Materials and methods
Subjects
For the CPP studies, male DBA/2 mice (Jackson Labs), 8–12 weeks old were used. For the self-administration, microdialysis, and ethanol withdrawal studies, male Wistar rats (Charles River), weighing 200–320 g, were used.
Subjects were housed on a normal 12 h light–dark cycle (lights on at 06:00) with food and water (or a liquid diet, in the case of the withdrawal studies) provided ad libitum. Experiments took place during the light cycle between 08:00 and 15:00. All methods complied with The Guide for the Care and Use of Laboratory Animals manual and were approved by the IACUC.
Oral ethanol and saccharin self-administration
Self-administration experiments were conducted in sound attenuated operant chambers (Med-Associates, St Albans, VT, USA) equipped with one house light, two retractable levers, two stimulus lights located above the levers, and two liquid hoppers.
Sixteen rats were used in this study. Sessions started with the illumination of the left and right light and lasted for up to 30 min or until 100 saccharin rewards were delivered, whichever occurred first. Initially, all rats were trained to lever press under a fixed-ratio (FR) 1 schedule of reinforcement. Pressing the active lever, which was assigned equally right and left, resulted in the delivery of 0.1 ml of a liquid solution of saccharin (0.1% v/v). Pressing the inactive lever had no programmed consequence but was recorded. When the number of saccharin deliveries was greater than 50 the FR was increased to 2 and, following the same criterion, to a final FR3. When the number of saccharin deliveries was stable for three consecutive sessions (did not change by more than 20%), half of the animals were switched to a mixed liquid solution of saccharin (0.1% v/v) and ethanol (8% v/v) and, upon reaching stability, to a 0.1 ml solution of ethanol (8% v/v) only. The remaining half continued to respond for saccharin (0.1% v/v) only. Tests began when stability was reached under the final schedule of reinforcement. Specifically, JNJ-10397049 (15 min pretreatment time at 1, 3, and 10 mg/kg, s.c.), SB-408124 (0 min pretreatment time at 3, 10, and 30 mg/kg, s.c.), or their respective vehicle was administered using a Latin-square design. In addition, animals received naltrexone (30 min pretreatment time at 1 mg/kg, s.c.) as a positive control.
CPP testing apparatus
An un-biased, two-chamber, custom-made CPP apparatus was used.

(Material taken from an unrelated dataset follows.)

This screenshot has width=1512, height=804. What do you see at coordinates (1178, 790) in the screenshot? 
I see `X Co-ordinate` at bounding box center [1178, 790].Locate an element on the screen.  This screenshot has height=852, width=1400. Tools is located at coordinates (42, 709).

The apparatus, made of plexiglass, measured 35.6 × 20.3 × 35.6 cm (L × W × H) and was separated into two equally sized chambers by a wall that ran along the width. The wall contained a door (7.6 × 7.6 × 7.6 cm) that could be opened or closed. The drug-paired chamber was patterned with white and black checkers and contained a piece of filter paper (placed out of reach of the animal) scented with 200 μL of almond extract (Kroger Co., Cincinnati, Ohio). The opposite chamber contained a similar amount of white and black, in a cow-print pattern, and a piece of filter paper scented with 200 μl of lemon extract (Kroger Co., Cincinnati, Ohio). The apparatus was lined with eight photobeams (Kinder Scientific, San Diego, CA) along its length and four along its width, evenly spaced, to determine the position and locomotor activity (measured as total cm of distance traveled) of the animal.

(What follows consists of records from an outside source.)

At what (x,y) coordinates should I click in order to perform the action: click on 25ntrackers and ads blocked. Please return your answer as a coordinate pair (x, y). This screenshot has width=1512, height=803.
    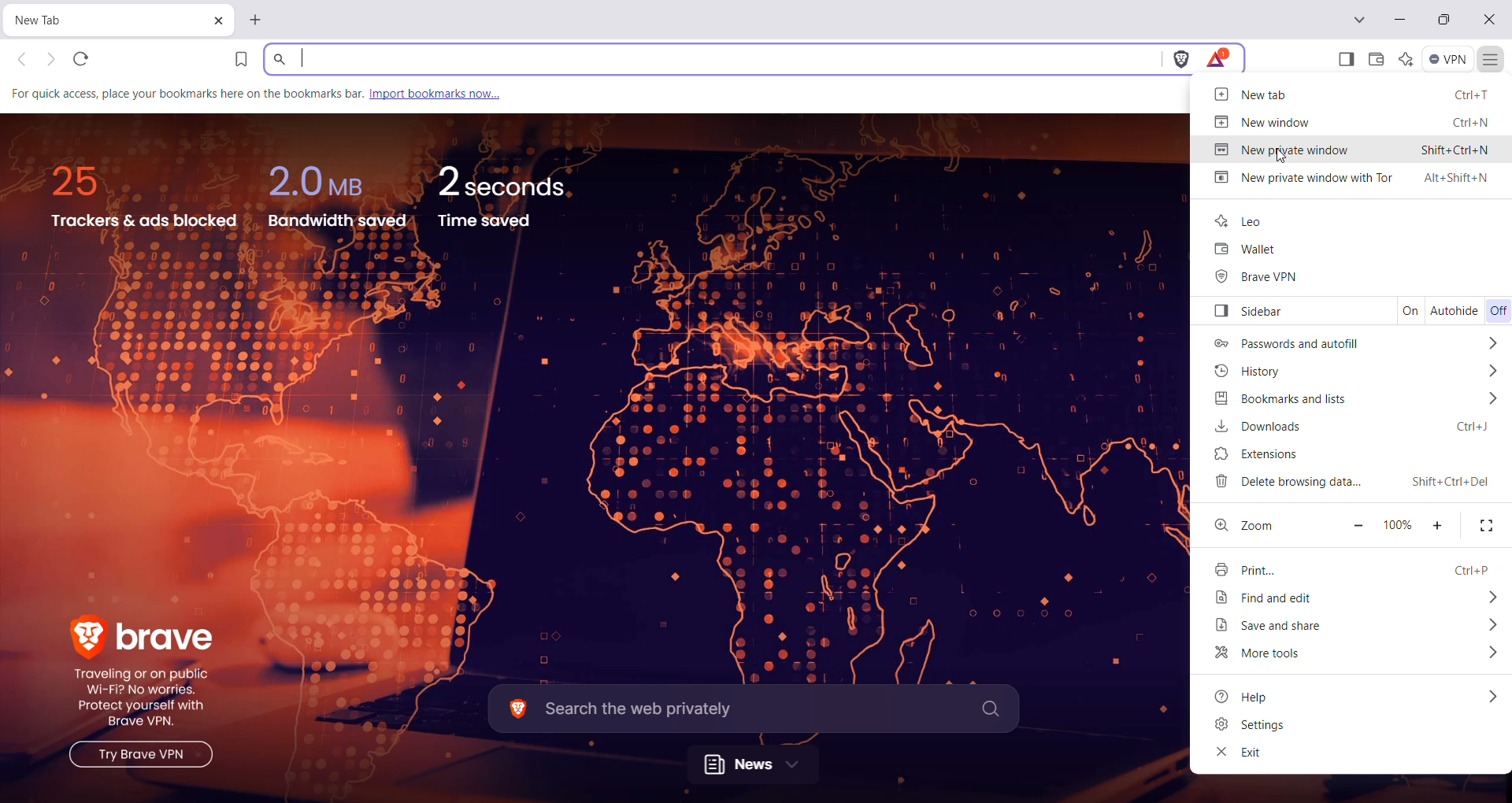
    Looking at the image, I should click on (150, 197).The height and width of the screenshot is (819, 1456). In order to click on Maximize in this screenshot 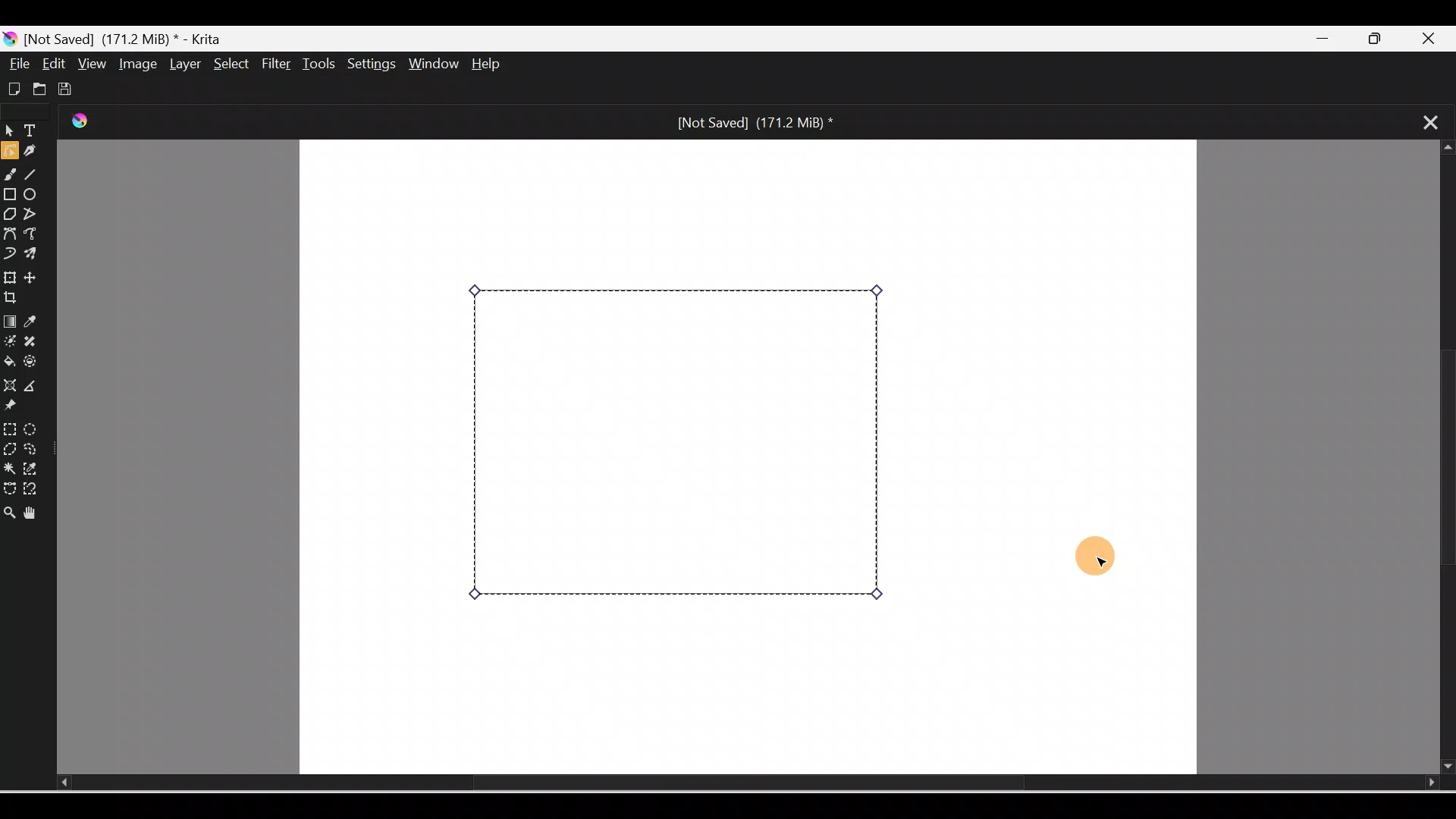, I will do `click(1384, 39)`.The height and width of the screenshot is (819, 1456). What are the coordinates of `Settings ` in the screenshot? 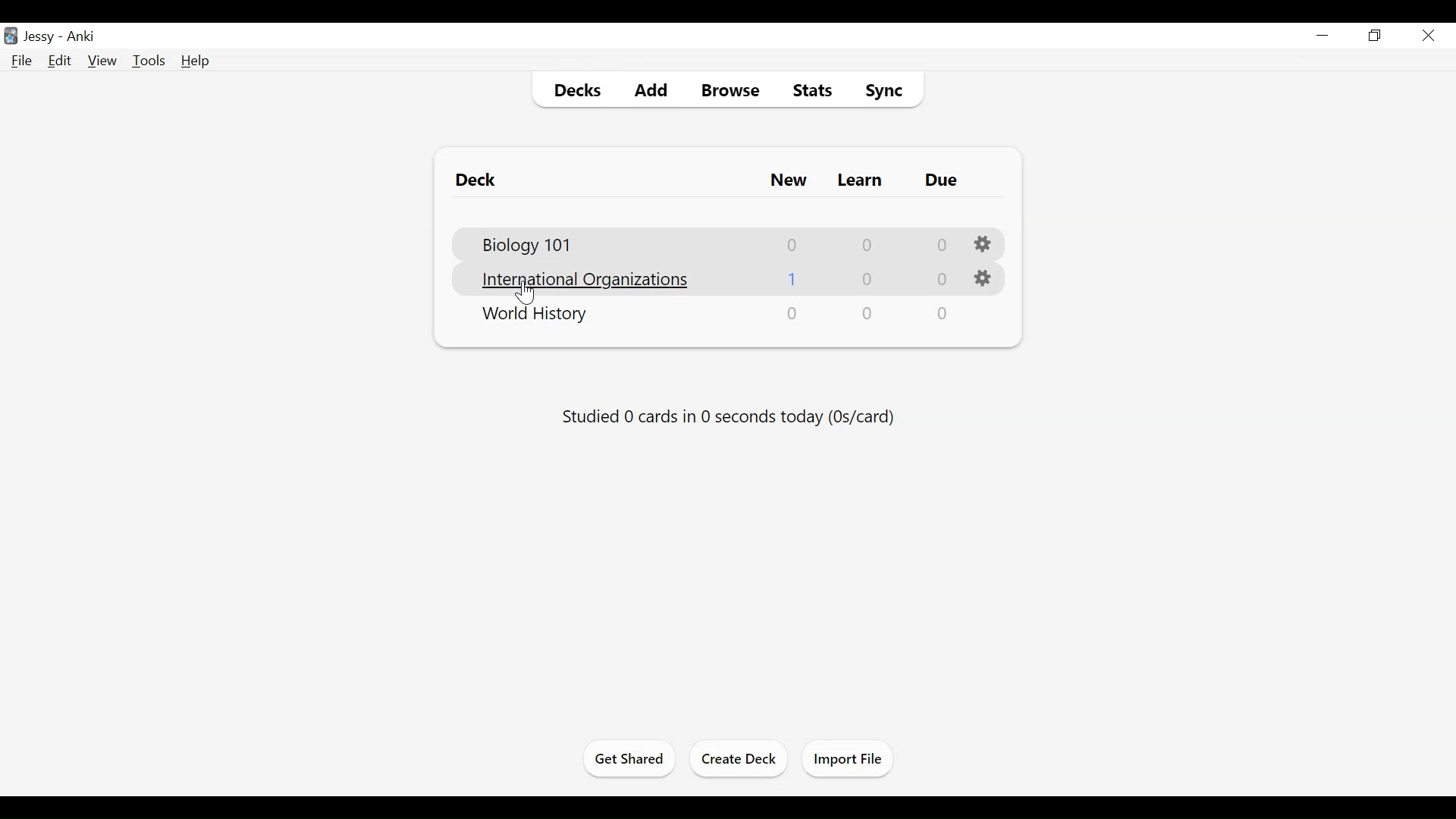 It's located at (986, 278).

Acquisition of ethanol CPP and ethanol-induced hyperactivity during conditioning
The methods used were similar to published methods (Cunningham et al. 1992). On day 1, animals were placed in the apparatus for 15 min with free access to both chambers as a habituation, and the time spent in each chamber was recorded. On days 2–11, on alternating days, animals were injected with vehicle (water; 12.5 ml/kg) and confined to the cow-print chamber, or injected with ethanol (2 g/kg, i.p.) and confined to the opposite chamber, for 5 min. To determine the effects of JNJ-10397049 and SB-408124 on the acquisition of ethanol CPP, JNJ-10397049 (10 mg/kg, s.c.), SB-408124 (30 mg/kg, s.c.), or vehicle was injected 1 h before ethanol (2 g/kg, i.p.) conditioning, with only vehicle injected 1 h before vehicle conditioning. An additional group of control animals were pretreated with only vehicle and conditioned to only the ethanol vehicle in each chamber. Locomotor activity was recorded during each of these five vehicle and five drug conditioning sessions to determine the effects of JNJ-10397049 and SB-408124 on ethanol-induced hyperactivity. On day 13, animals were placed into the apparatus in a drug-free state for 15 min, with free access to both chambers, and the time spent in each chamber was recorded as a test for CPP. In a separate study, to determine if the effects of JNJ-10397049 on ethanol CPP were due to intrinsic aversive properties, a separate group of animals were conditioned to JNJ-10397049 (10 mg/kg, s.c.) or its vehicle, without ethanol, using the same procedure as above.
Expression of ethanol CPP
A separate group of animals were conditioned to 2 g/kg ethanol as described above and pretreated with JNJ-10397049 (10 mg/kg, s.c.) or vehicle 1 h before, or SB-408124 (30 mg/kg, s.c.) or vehicle 30 min before, a 15 min CPP test to determine the effects of the orexin antagonists on the expression of an already-formed ethanol CPP.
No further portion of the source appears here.